- **DIRECTIONS FOR THIS TASK**
Each entry has to be set down again with no alteration.

- **DATA**
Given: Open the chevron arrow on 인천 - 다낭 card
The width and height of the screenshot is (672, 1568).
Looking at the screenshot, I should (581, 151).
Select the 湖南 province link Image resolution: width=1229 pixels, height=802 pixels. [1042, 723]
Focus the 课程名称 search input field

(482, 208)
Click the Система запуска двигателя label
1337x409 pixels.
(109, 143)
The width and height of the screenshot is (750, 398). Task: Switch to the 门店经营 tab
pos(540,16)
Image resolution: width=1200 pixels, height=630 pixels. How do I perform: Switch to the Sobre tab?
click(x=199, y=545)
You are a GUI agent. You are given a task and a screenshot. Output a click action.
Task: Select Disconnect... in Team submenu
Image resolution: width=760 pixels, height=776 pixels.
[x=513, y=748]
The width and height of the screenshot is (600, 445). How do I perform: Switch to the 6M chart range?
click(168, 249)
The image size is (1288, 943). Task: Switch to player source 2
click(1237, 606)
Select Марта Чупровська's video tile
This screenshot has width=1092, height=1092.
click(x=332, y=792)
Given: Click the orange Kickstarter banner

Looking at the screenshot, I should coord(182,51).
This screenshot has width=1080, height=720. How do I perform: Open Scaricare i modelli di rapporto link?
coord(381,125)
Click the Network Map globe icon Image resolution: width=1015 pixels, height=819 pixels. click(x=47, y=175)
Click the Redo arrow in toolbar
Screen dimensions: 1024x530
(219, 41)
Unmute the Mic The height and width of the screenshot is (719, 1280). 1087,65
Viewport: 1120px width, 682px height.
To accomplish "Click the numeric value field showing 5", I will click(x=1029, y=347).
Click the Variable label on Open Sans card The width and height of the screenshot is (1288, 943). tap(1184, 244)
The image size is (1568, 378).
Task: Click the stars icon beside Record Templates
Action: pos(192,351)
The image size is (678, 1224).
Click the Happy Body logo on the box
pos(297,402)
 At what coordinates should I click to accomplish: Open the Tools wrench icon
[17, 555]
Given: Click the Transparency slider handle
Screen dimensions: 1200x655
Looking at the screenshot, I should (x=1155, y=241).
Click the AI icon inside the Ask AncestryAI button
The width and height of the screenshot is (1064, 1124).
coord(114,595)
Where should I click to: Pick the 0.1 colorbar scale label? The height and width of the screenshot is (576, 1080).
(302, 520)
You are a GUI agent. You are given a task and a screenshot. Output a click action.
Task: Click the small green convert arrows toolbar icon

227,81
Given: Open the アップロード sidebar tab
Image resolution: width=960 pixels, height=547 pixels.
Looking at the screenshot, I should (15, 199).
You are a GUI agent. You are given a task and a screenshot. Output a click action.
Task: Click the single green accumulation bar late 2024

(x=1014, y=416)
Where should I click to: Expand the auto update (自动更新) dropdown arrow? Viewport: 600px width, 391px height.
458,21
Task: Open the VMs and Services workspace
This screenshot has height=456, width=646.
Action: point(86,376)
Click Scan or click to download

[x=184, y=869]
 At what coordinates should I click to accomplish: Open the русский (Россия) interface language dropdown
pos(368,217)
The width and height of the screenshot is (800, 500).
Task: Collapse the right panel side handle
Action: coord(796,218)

- **RESPONSE FOR THIS EXERCISE**
Given: Open the chevron arrow on 인천 - 다낭 card
The width and height of the screenshot is (672, 1568).
Looking at the screenshot, I should (581, 151).
Select the 湖南 province link Image resolution: width=1229 pixels, height=802 pixels. [1042, 723]
Focus the 课程名称 search input field

(482, 208)
Click the Система запуска двигателя label
1337x409 pixels.
(109, 143)
The width and height of the screenshot is (750, 398). Task: Switch to the 门店经营 tab
pos(540,16)
Image resolution: width=1200 pixels, height=630 pixels. How do I perform: Switch to the Sobre tab?
click(x=199, y=545)
You are a GUI agent. You are given a task and a screenshot. Output a click action.
Task: Select Disconnect... in Team submenu
Image resolution: width=760 pixels, height=776 pixels.
[x=513, y=748]
The width and height of the screenshot is (600, 445). How do I perform: Switch to the 6M chart range?
click(168, 249)
The image size is (1288, 943). Task: Switch to player source 2
click(1237, 606)
Select Марта Чупровська's video tile
This screenshot has width=1092, height=1092.
click(x=332, y=792)
Given: Click the orange Kickstarter banner

Looking at the screenshot, I should coord(182,51).
This screenshot has width=1080, height=720. How do I perform: Open Scaricare i modelli di rapporto link?
coord(381,125)
Click the Network Map globe icon Image resolution: width=1015 pixels, height=819 pixels. click(x=47, y=175)
Click the Redo arrow in toolbar
Screen dimensions: 1024x530
(219, 41)
Unmute the Mic The height and width of the screenshot is (719, 1280). 1087,65
Viewport: 1120px width, 682px height.
To accomplish "Click the numeric value field showing 5", I will click(x=1029, y=347).
Click the Variable label on Open Sans card The width and height of the screenshot is (1288, 943). tap(1184, 244)
The image size is (1568, 378).
Task: Click the stars icon beside Record Templates
Action: pos(192,351)
The image size is (678, 1224).
Click the Happy Body logo on the box
pos(297,402)
 At what coordinates should I click to accomplish: Open the Tools wrench icon
[17, 555]
Given: Click the Transparency slider handle
Screen dimensions: 1200x655
Looking at the screenshot, I should (x=1155, y=241).
Click the AI icon inside the Ask AncestryAI button
The width and height of the screenshot is (1064, 1124).
coord(114,595)
Where should I click to: Pick the 0.1 colorbar scale label? The height and width of the screenshot is (576, 1080).
(302, 520)
You are a GUI agent. You are given a task and a screenshot. Output a click action.
Task: Click the small green convert arrows toolbar icon

227,81
Given: Open the アップロード sidebar tab
Image resolution: width=960 pixels, height=547 pixels.
Looking at the screenshot, I should (15, 199).
You are a GUI agent. You are given a task and a screenshot. Output a click action.
Task: Click the single green accumulation bar late 2024

(x=1014, y=416)
Where should I click to: Expand the auto update (自动更新) dropdown arrow? Viewport: 600px width, 391px height.
458,21
Task: Open the VMs and Services workspace
This screenshot has height=456, width=646.
Action: point(86,376)
Click Scan or click to download

[x=184, y=869]
 At what coordinates should I click to accomplish: Open the русский (Россия) interface language dropdown
pos(368,217)
The width and height of the screenshot is (800, 500).
Task: Collapse the right panel side handle
Action: coord(796,218)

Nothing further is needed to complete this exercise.